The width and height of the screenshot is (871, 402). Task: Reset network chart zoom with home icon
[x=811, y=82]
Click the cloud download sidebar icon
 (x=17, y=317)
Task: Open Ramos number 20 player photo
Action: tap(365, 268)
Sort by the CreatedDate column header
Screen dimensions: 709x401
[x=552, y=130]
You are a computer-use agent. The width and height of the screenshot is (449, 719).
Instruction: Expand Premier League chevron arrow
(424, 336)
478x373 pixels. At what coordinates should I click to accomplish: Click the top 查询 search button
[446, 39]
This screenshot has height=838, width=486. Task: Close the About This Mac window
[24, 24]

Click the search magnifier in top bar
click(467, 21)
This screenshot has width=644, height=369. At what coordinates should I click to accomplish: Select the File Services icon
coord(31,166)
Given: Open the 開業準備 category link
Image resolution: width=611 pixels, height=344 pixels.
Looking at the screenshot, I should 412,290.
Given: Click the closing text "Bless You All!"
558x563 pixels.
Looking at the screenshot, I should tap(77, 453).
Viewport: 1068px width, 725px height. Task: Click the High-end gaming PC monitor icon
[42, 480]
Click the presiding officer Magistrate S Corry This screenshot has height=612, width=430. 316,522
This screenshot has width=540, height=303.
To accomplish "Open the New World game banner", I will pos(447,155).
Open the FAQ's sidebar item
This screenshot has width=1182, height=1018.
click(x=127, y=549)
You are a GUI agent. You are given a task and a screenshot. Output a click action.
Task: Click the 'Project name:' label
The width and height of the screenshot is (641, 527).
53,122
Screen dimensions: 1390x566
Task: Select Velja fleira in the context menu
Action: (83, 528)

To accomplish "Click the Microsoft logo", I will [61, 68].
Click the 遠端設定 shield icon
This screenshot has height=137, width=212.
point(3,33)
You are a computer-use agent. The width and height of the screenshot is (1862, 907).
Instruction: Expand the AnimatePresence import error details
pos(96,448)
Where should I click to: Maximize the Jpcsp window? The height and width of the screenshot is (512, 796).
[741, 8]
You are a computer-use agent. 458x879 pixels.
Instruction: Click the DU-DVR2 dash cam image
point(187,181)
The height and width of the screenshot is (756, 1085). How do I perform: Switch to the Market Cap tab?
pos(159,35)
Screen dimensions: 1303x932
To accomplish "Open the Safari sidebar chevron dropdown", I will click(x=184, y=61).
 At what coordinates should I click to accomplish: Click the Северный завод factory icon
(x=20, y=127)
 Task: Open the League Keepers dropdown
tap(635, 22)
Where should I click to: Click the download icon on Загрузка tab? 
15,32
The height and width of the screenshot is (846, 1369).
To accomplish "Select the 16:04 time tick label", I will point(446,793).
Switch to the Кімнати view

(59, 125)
• • •
- **Task to complete**: Can you copy every one of the lines above word for word, with nothing changed or left out?

- **Complete answer**:
The width and height of the screenshot is (871, 402). Task: Reset network chart zoom with home icon
[x=811, y=82]
Click the cloud download sidebar icon
 (x=17, y=317)
Task: Open Ramos number 20 player photo
Action: tap(365, 268)
Sort by the CreatedDate column header
Screen dimensions: 709x401
[x=552, y=130]
You are a computer-use agent. The width and height of the screenshot is (449, 719).
Instruction: Expand Premier League chevron arrow
(424, 336)
478x373 pixels. At what coordinates should I click to accomplish: Click the top 查询 search button
[446, 39]
This screenshot has height=838, width=486. Task: Close the About This Mac window
[24, 24]

Click the search magnifier in top bar
click(467, 21)
This screenshot has width=644, height=369. At what coordinates should I click to accomplish: Select the File Services icon
coord(31,166)
Given: Open the 開業準備 category link
Image resolution: width=611 pixels, height=344 pixels.
Looking at the screenshot, I should 412,290.
Given: Click the closing text "Bless You All!"
558x563 pixels.
Looking at the screenshot, I should tap(77, 453).
Viewport: 1068px width, 725px height. Task: Click the High-end gaming PC monitor icon
[42, 480]
Click the presiding officer Magistrate S Corry This screenshot has height=612, width=430. 316,522
This screenshot has width=540, height=303.
To accomplish "Open the New World game banner", I will pos(447,155).
Open the FAQ's sidebar item
This screenshot has width=1182, height=1018.
click(x=127, y=549)
You are a GUI agent. You are given a task and a screenshot. Output a click action.
Task: Click the 'Project name:' label
The width and height of the screenshot is (641, 527).
53,122
Screen dimensions: 1390x566
Task: Select Velja fleira in the context menu
Action: (83, 528)

To accomplish "Click the Microsoft logo", I will [61, 68].
Click the 遠端設定 shield icon
This screenshot has height=137, width=212.
point(3,33)
You are a computer-use agent. The width and height of the screenshot is (1862, 907).
Instruction: Expand the AnimatePresence import error details
pos(96,448)
Where should I click to: Maximize the Jpcsp window? The height and width of the screenshot is (512, 796).
[741, 8]
You are a computer-use agent. 458x879 pixels.
Instruction: Click the DU-DVR2 dash cam image
point(187,181)
The height and width of the screenshot is (756, 1085). How do I perform: Switch to the Market Cap tab?
pos(159,35)
Screen dimensions: 1303x932
To accomplish "Open the Safari sidebar chevron dropdown", I will click(x=184, y=61).
 At what coordinates should I click to accomplish: Click the Северный завод factory icon
(x=20, y=127)
 Task: Open the League Keepers dropdown
tap(635, 22)
Where should I click to: Click the download icon on Загрузка tab? 
15,32
The height and width of the screenshot is (846, 1369).
To accomplish "Select the 16:04 time tick label", I will point(446,793).
Switch to the Кімнати view

(59, 125)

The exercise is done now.